It would be worth running comparative performance tests on the two filesystems, because there are big potential performance wins on several fronts. In-filesystem compression isn't everything, slows all file operations down and, when used without error correcting codes onto an unreliable medium, risks major data loss.
Martin Guy 4 March 2006
Jörn Engel is currently working on a new flash file system called logfs. It is not yet clear if it will hit the mainline kernel in time for consideration for the first generation laptop, but it is progressing fast. It should combine all the advantages listed for either for the two file systems above with a new clean design. In particular, the mount time and memory footprint is independent from the device size, unlike the existing file systems.
I don't think that YAFFS can be considered an option for OLPC at this point because of missing compression and the quality of the code.
arnd 12 March 2006
Some corrections to the YAFFS marketing blurb:
- Error correction is done by the NAND subsystem and not by the filesystem. It's a necessarity for NAND FLASH and the NAND subsystem provides that protection since the very beginning. JFFS2 just uses whats there. No need to reinvent the wheel.

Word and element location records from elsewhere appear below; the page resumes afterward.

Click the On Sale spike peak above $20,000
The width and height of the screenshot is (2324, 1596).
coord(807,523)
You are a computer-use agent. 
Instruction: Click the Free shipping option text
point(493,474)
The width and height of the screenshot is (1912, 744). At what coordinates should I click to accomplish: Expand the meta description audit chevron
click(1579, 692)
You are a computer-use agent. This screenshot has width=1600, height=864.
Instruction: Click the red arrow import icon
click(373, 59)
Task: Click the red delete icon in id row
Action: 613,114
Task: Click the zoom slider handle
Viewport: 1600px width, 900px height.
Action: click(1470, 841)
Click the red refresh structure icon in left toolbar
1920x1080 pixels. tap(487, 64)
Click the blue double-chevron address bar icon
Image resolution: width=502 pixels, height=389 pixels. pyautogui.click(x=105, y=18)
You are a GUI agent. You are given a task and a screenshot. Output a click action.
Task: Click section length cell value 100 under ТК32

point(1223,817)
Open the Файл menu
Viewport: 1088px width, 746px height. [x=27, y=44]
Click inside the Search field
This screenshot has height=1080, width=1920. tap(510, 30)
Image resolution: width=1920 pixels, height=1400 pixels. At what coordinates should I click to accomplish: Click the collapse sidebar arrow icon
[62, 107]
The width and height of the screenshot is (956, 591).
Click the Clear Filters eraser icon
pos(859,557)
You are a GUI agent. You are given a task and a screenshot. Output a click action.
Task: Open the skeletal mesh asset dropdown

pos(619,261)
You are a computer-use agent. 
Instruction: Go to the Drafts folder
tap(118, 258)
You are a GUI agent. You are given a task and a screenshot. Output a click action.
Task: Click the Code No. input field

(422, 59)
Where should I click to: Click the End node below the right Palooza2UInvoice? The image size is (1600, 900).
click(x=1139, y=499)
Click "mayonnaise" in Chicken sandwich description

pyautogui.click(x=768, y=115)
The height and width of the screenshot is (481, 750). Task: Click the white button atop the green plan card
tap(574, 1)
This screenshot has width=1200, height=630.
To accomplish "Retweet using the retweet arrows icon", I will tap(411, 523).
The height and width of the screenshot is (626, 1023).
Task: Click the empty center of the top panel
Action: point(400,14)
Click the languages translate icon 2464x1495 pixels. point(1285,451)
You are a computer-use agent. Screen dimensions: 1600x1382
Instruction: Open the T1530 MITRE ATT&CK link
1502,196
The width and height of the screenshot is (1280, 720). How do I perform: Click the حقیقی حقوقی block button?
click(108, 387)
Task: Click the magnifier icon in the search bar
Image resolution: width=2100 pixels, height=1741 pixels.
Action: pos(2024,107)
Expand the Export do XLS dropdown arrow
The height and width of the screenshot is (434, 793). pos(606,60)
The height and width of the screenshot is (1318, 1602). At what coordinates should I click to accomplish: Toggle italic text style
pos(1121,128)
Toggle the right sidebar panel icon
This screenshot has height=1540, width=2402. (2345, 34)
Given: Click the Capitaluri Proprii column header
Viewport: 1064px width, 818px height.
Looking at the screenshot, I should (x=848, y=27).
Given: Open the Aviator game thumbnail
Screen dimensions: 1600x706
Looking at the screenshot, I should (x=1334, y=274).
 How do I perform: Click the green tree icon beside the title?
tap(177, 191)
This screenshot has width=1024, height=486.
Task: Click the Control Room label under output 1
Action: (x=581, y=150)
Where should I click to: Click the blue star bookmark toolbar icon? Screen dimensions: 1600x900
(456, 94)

- JFFS2 worked on 2k page size chips before YAFFS2 showed up
- JFFS2 has raised the bar in the boottime and scaling p*ssing contest. David improved mount time of a 512MiB FLASH down to less than 8 seconds and the RAM consumption has been reduced significantly too.
- JFFS2 works out of the box with the MTD subsystem while YAFFS needs tewaks and patches and is hard to adopt to hardware ECC controllers
3d software rendering
As the system does not include hardware accelerated 3d rendering, a software rendering library may be included to wrap the OpenGL (OGL/ES maybe) API and create rendering code on the fly. This, even on a machine with limited clock speed can provide a rendering performance paragonable to that of some integrated 3d chipsets, especially if the resolution is kept low. This could allow educationnal software to use 3d rendering (physics and mathematics softwares could take advantage of this). There are some existing tools that can be leveraged for this; for example, Vincent is an OpenGL/ES implementation that provides software rendering for constrained devices like cell phones; SwShader, precursor of transgamings' SwiftShader and many others. Having (limited) OpenGL capability does add some capabilities to the device without requiring additional hardware.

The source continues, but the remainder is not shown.